= Symeon of Durham =

Symeon (or Simeon) of Durham (fl. c.1090 to c. 1128) was an English chronicler and a monk of Durham Priory. He is known for two historical works which are particularly valuable for northern affairs, about the church of Durham and the history of England.

==Biography==
Symeon was a Benedictine monk at Durham Cathedral at the end of the eleventh century. He may have been one of 23 monks moved to Durham from the monastery at Jarrow by Bishop William of St Calais in 1083, but the historian Bernard Meehan thinks that it is more likely that Symeon entered Durham in the 1090s. He eventually became precentor of the priory, and examples of his handwriting appear to survive in several Durham books, including the Liber Vitae, the so-called Cantor's Book (whose text he would have had to keep up to date as part of his duties as precentor), and in copies of his own historical works.

==Works==
Symeon was author of two historical works which are particularly valuable for northern affairs, the Libellus de Exordio atque Procursu istius, hoc est Dunelmensis, Ecclesie (The Little Book on the Origins and Progress of this Church, that is of Durham) and a historical compilation Historia regum Anglorum et Dacorum. The Libellus de Exordio, a history of the community of Durham (originally settled at Lindisfarne) from its inception to the year 1096, is by far his most important work. Composed between 1104 and 1107, Symeon's task (imposed on him by his monastic superiors) was to demonstrate the continuity of Durham's history despite the notable disruptions the community weathered during the Viking invasions and even more recently in the Norman Conquest. Symeon sought furthermore to justify William of Saint-Calais's expulsion of Durham's clerical community in 1083, in order to replace it with a group of Benedictine monks drawn from Wearmouth and Jarrow. Like earlier Durham writers, Symeon finds historical continuity between the major phases of the community's development in the constant presence of their patron, Saint Cuthbert. The miracles worked in Cuthbert's name during the late Anglo-Saxon period were particularly flamboyant, and the Libellus contains engaging accounts of some of these, including the miracle of the three waves (when Cuthbert turned a portion of the Irish Sea into blood in order to prevent his followers from taking his relics out of England, see Libellus ii.11), the foundation of Durham (when Cuthbert's body, being moved across England on a cart, refused to be moved, signalling his desire to remain at Durham, see Libellus iii.1), and several picturesque deaths visited upon the enemies of Cuthbert's devotees.

## Records to use:
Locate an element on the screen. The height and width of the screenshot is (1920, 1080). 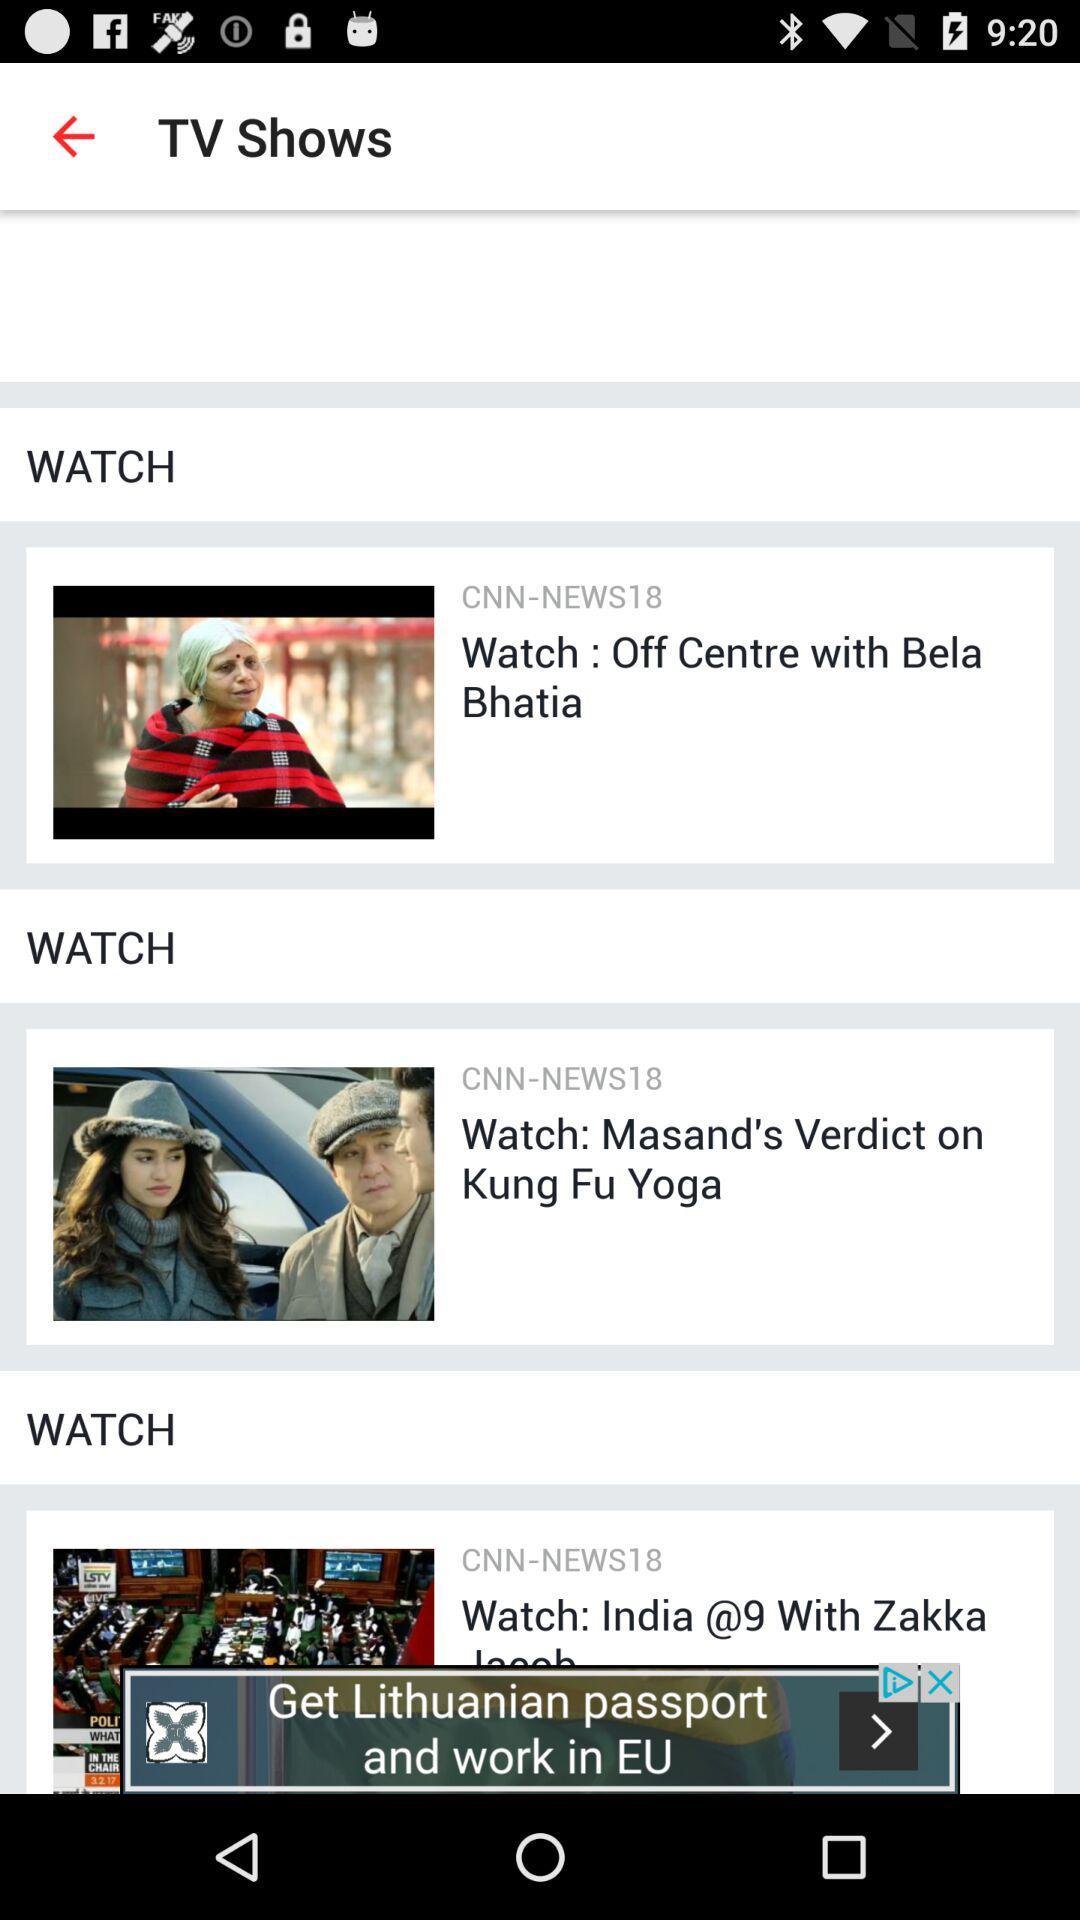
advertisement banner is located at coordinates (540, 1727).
* * *
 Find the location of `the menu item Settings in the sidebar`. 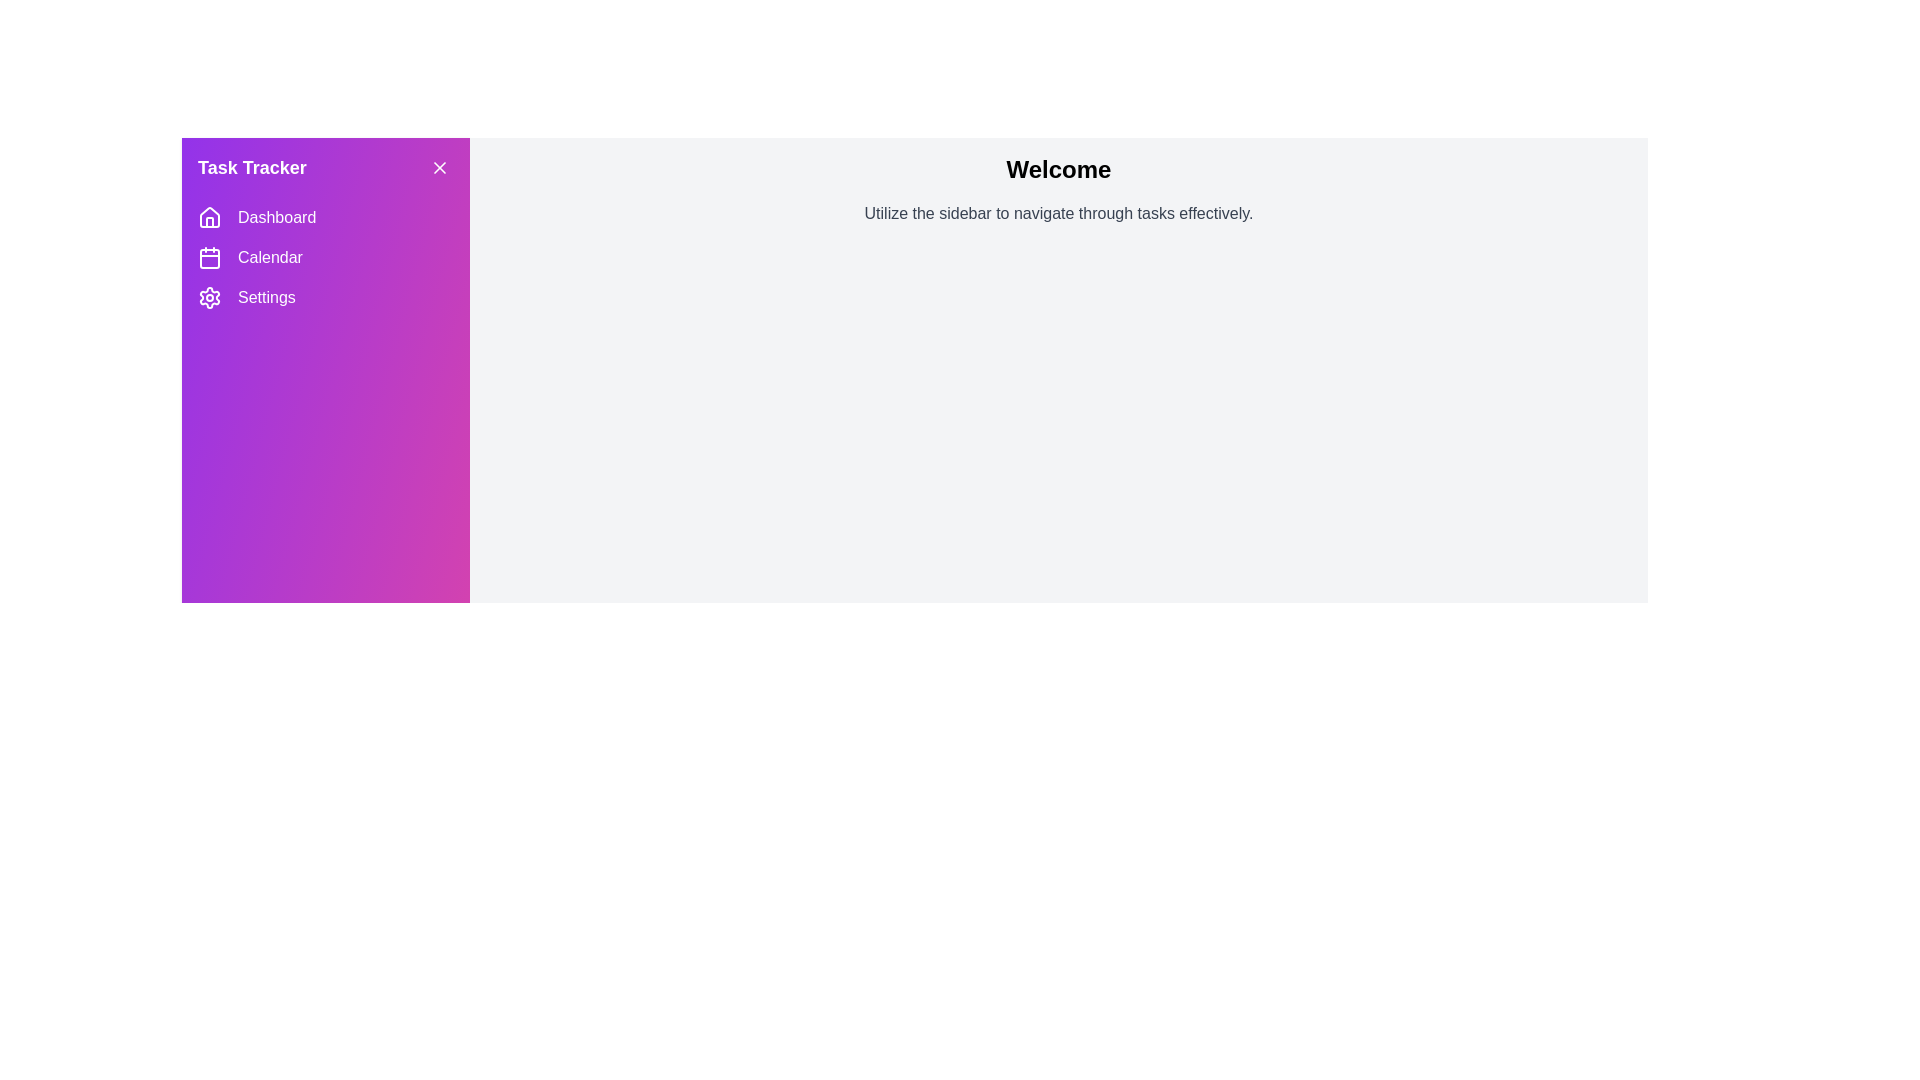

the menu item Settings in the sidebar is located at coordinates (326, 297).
==
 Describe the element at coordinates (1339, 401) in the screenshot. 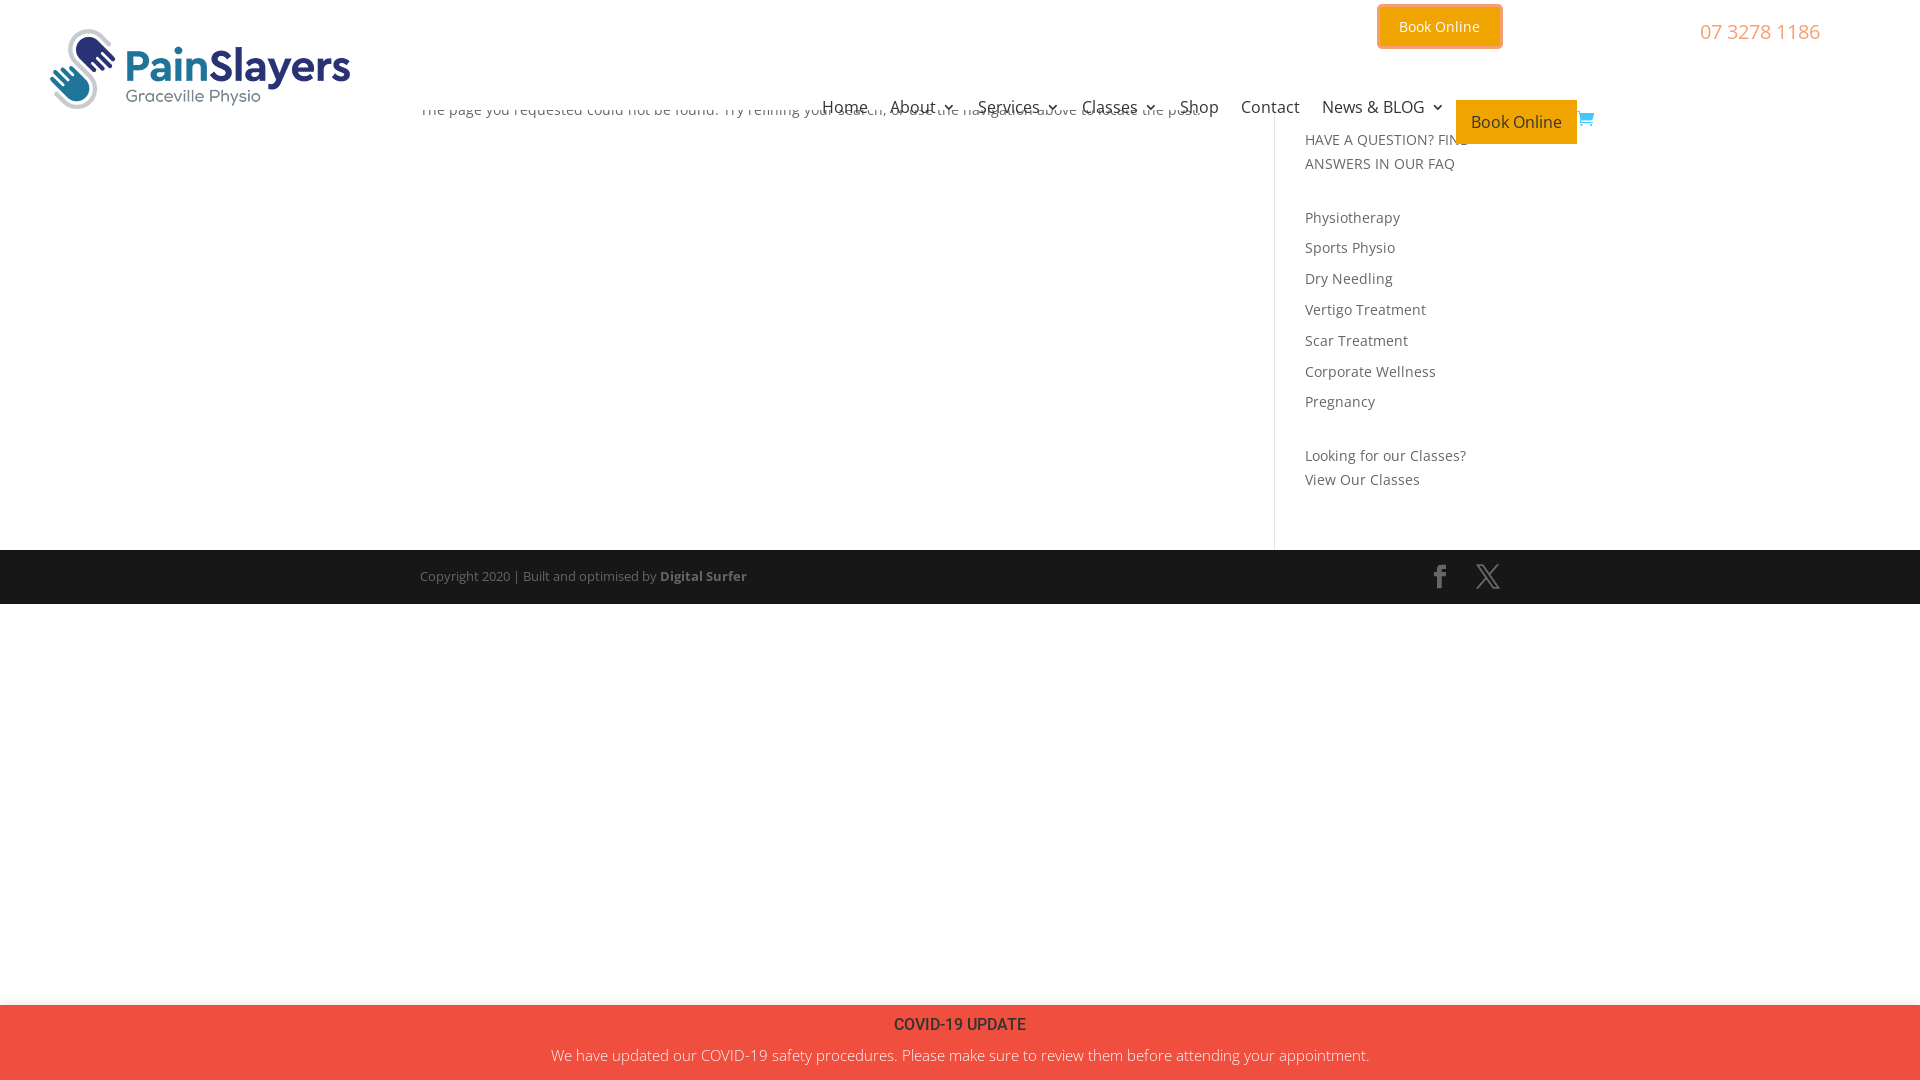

## Written tasks:
**a.** According to the text on Symeon of Durham, in what years was the Libellus de Exordio composed?
**b.** Print everything in the entries from the line containing "Locate an element" down to the line containing "advertisement banner is", including both of those lines, and omit the pictures.

## Exercise responses:
**a.** Between 1104 and 1107.

**b.**
Locate an element on the screen. The height and width of the screenshot is (1920, 1080). 
advertisement banner is located at coordinates (540, 1727).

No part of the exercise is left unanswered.